■ **How to complete this task**:
Locate the line that contains "Select the Push/Pull tool". Retype it and every line after it to the end of the records, exactly, but not the pictures.

■ **Data for this task**:

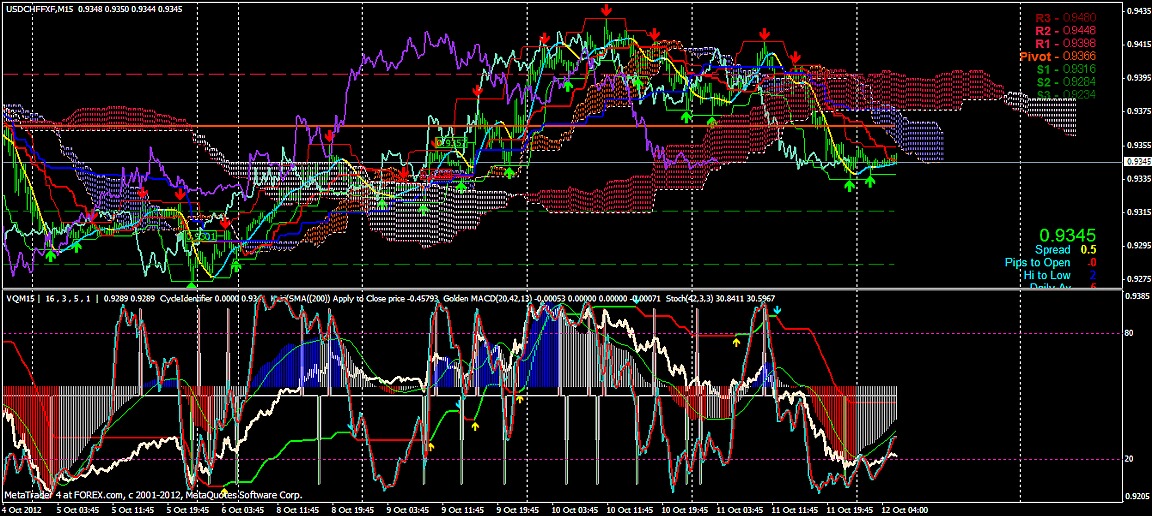Click the current price tag 0.9345 on the price axis

click(1136, 161)
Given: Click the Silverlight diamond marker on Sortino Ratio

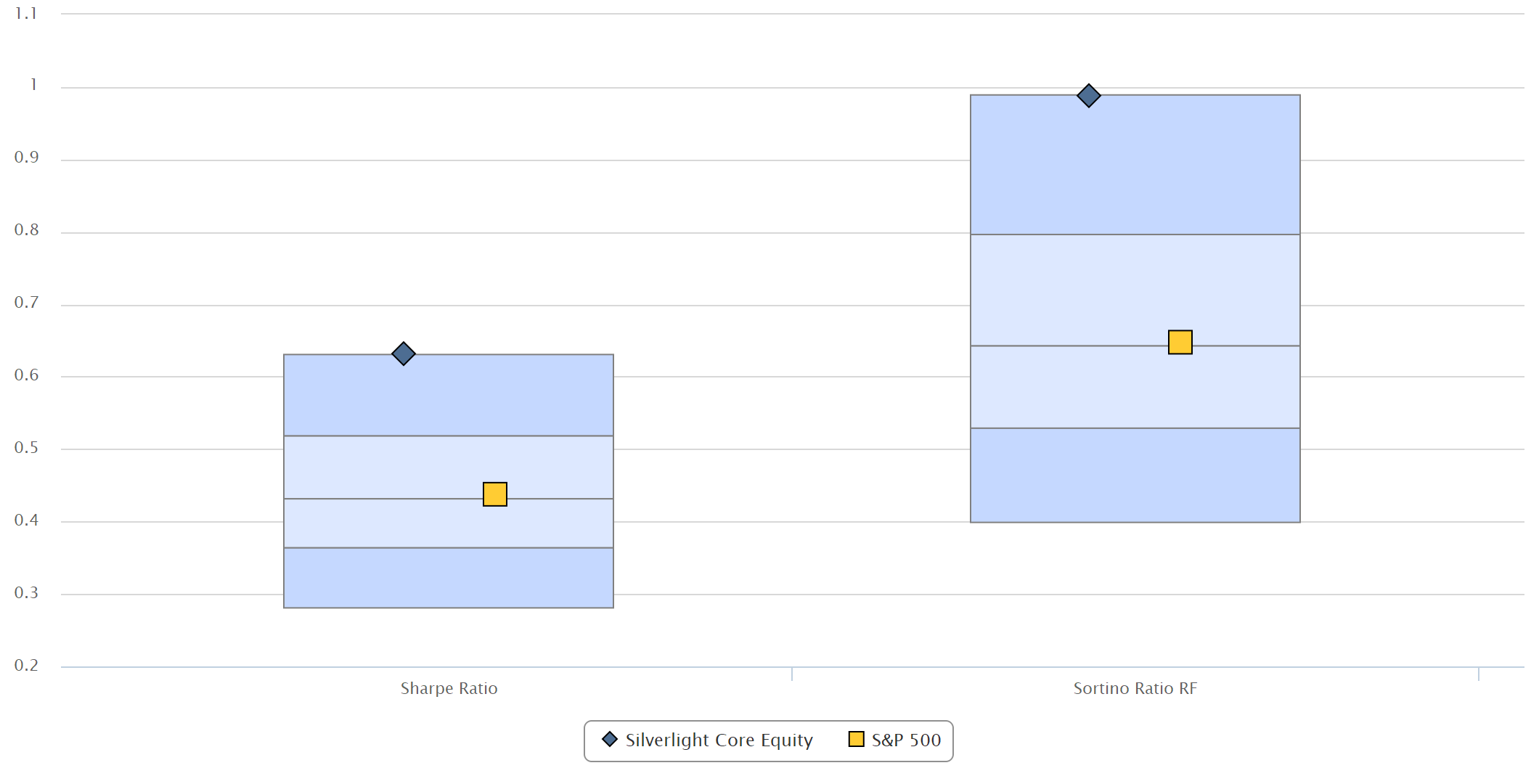Looking at the screenshot, I should (1088, 95).
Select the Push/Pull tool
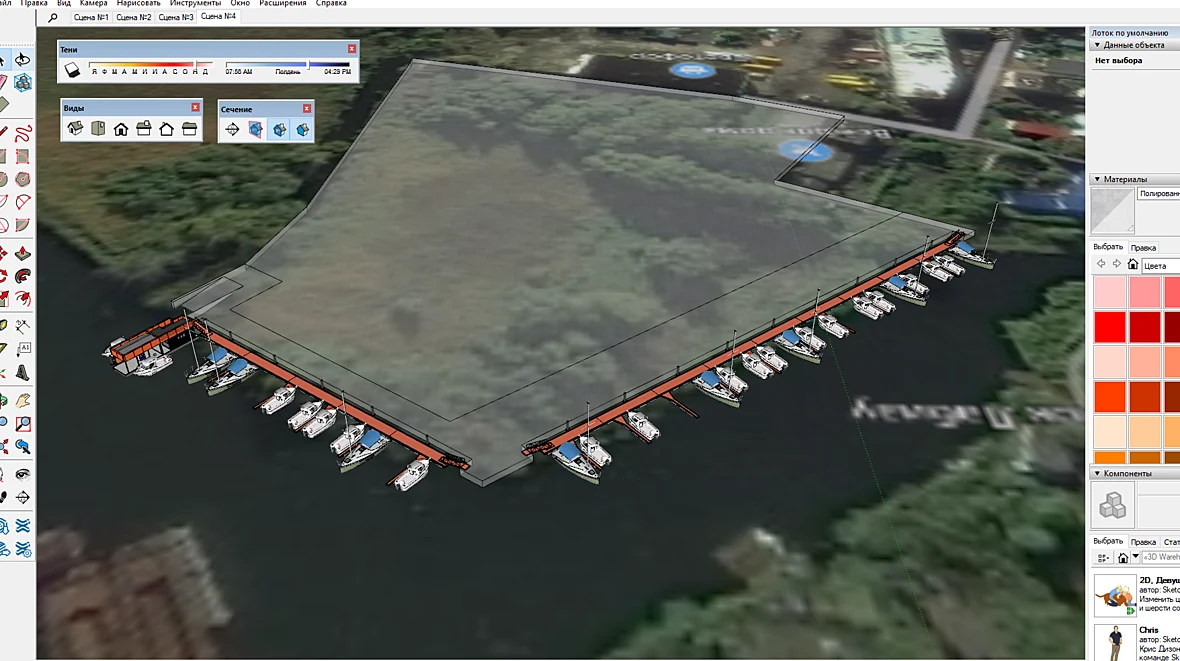The width and height of the screenshot is (1180, 661). (23, 253)

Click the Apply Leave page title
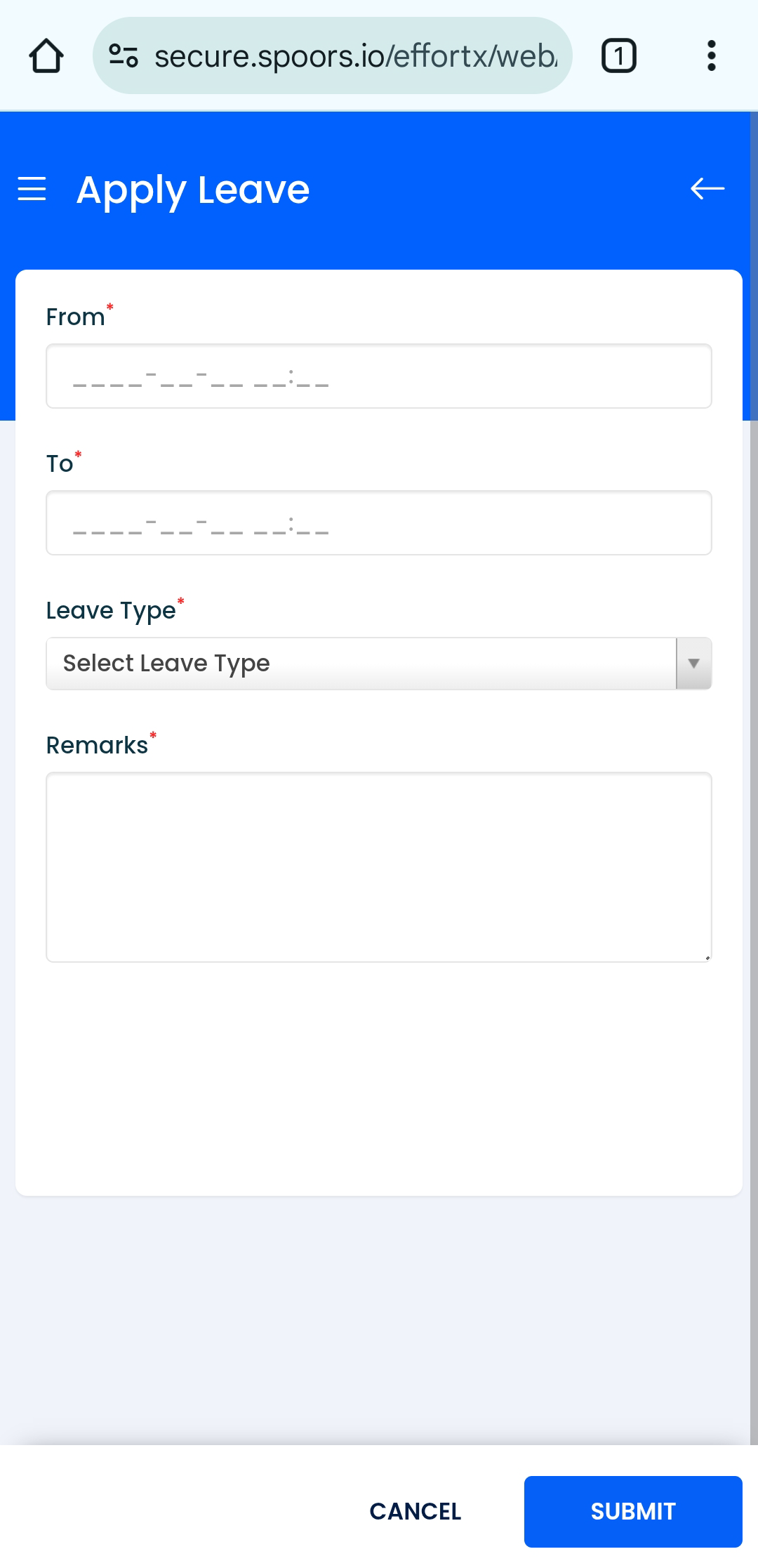(x=193, y=190)
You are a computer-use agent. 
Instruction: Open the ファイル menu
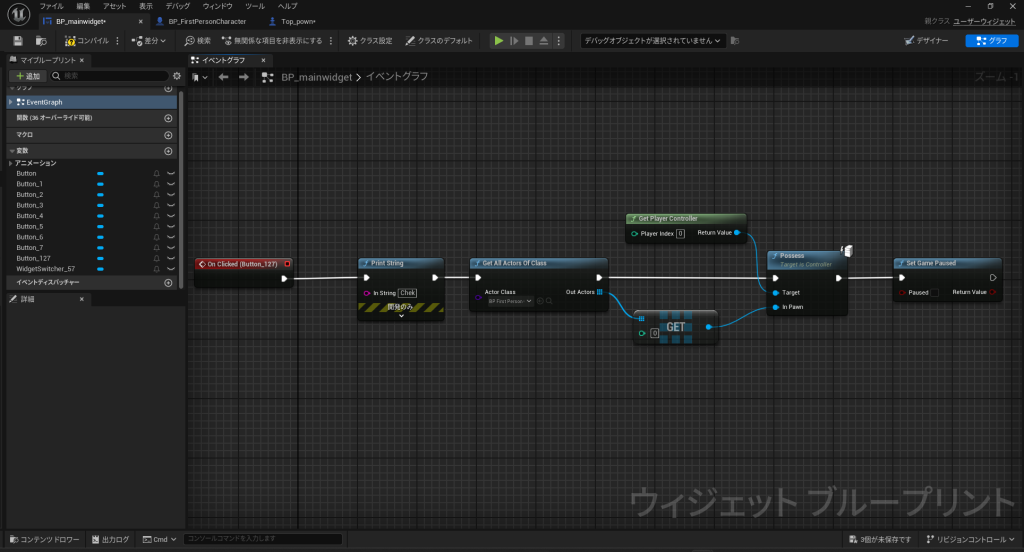[x=51, y=6]
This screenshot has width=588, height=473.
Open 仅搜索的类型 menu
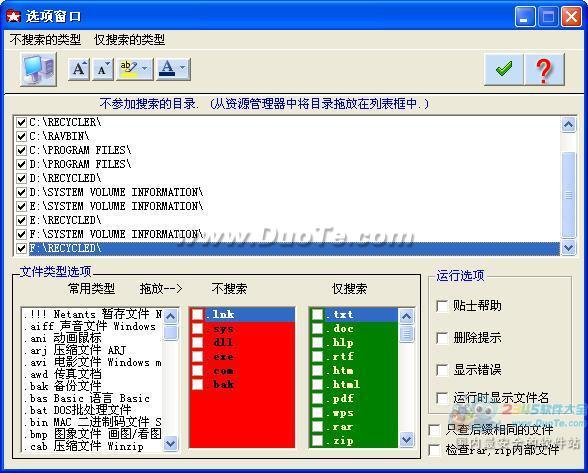pos(129,39)
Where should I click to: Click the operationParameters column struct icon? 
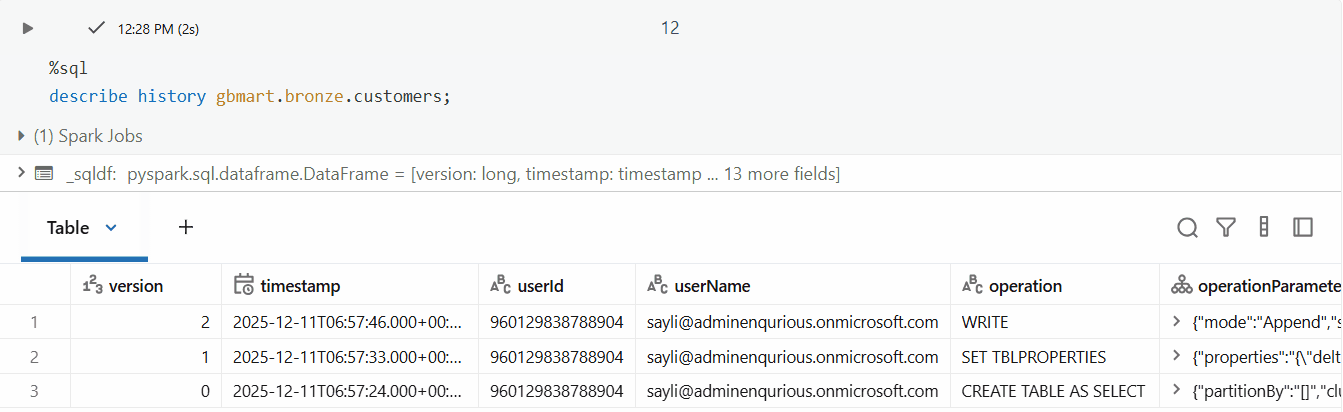(x=1181, y=286)
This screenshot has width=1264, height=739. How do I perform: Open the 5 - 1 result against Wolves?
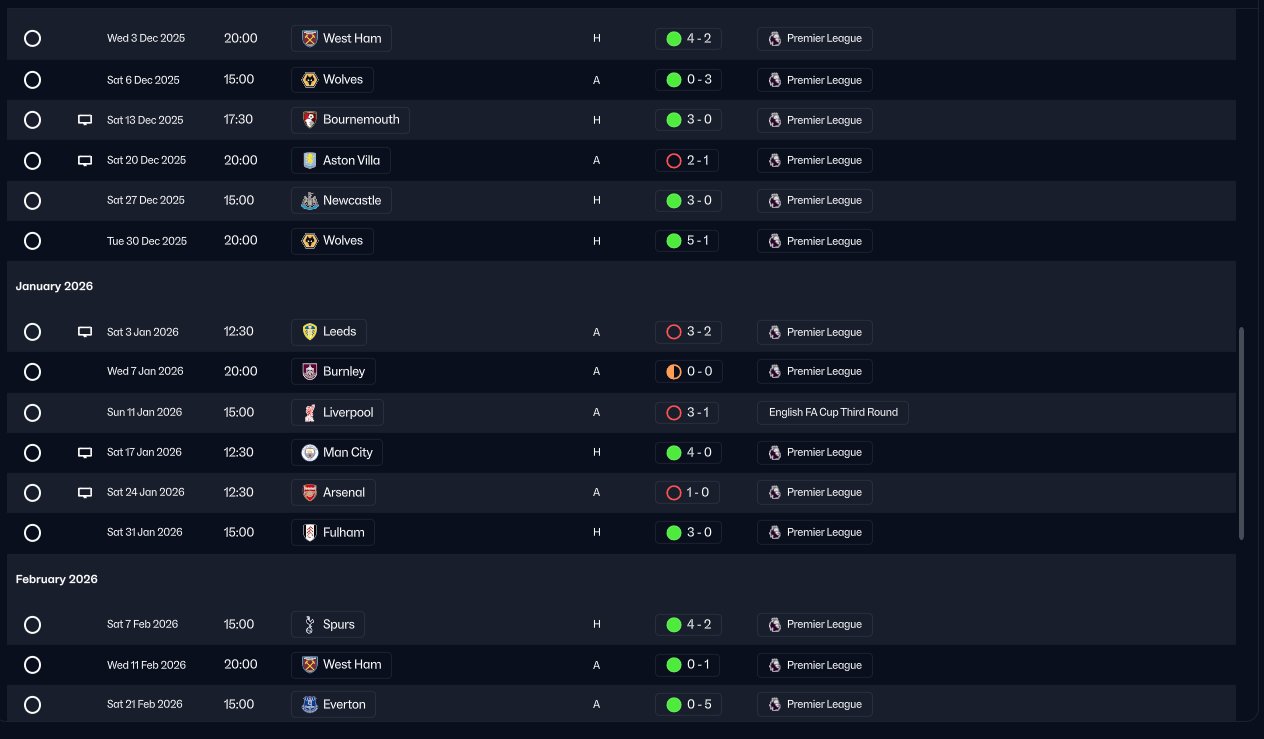[x=687, y=241]
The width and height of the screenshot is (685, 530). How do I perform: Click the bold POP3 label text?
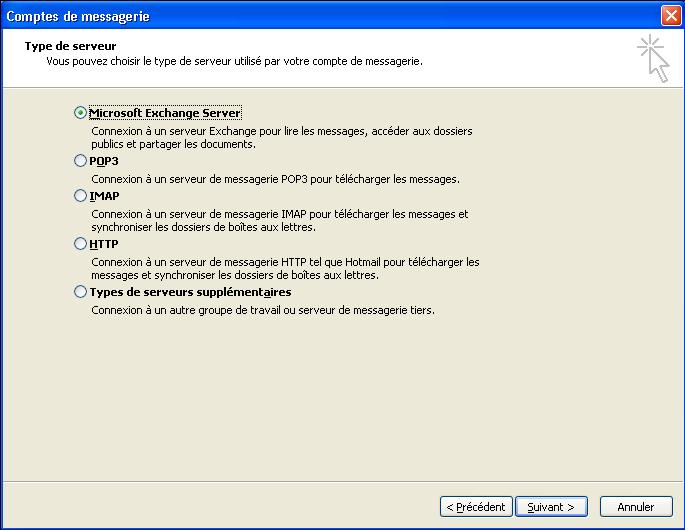(104, 161)
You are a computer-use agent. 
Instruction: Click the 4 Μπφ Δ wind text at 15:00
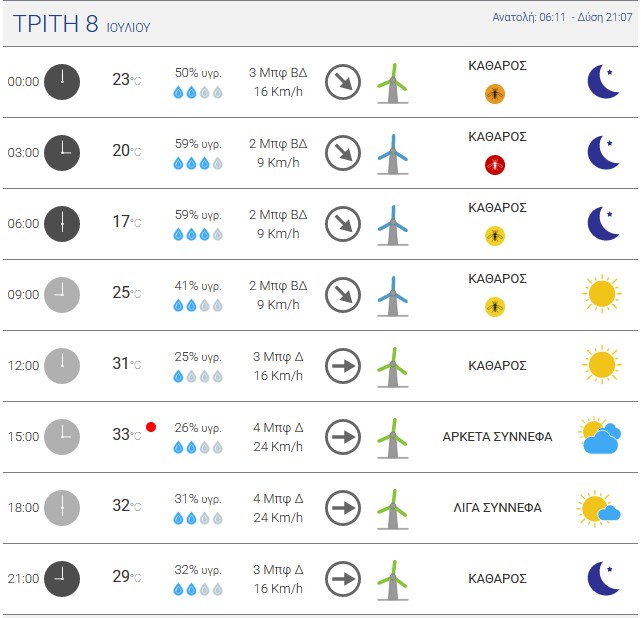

■ **Task response**:
Select the Push/Pull tool
The width and height of the screenshot is (1180, 661). (23, 253)

Click the Apply Leave page title
(x=193, y=190)
You are a computer-use agent. 
Instruction: Open the ファイル menu
[x=51, y=6]
This screenshot has width=588, height=473.
Open 仅搜索的类型 menu
pos(129,39)
Where should I click to: Click the operationParameters column struct icon? 
(x=1181, y=286)
This screenshot has width=1264, height=739. How do I perform: Open the 5 - 1 result against Wolves?
[x=687, y=241]
The width and height of the screenshot is (685, 530). How do I perform: Click the bold POP3 label text?
(104, 161)
You are a computer-use agent. 
Instruction: Click the 4 Μπφ Δ wind text at 15:00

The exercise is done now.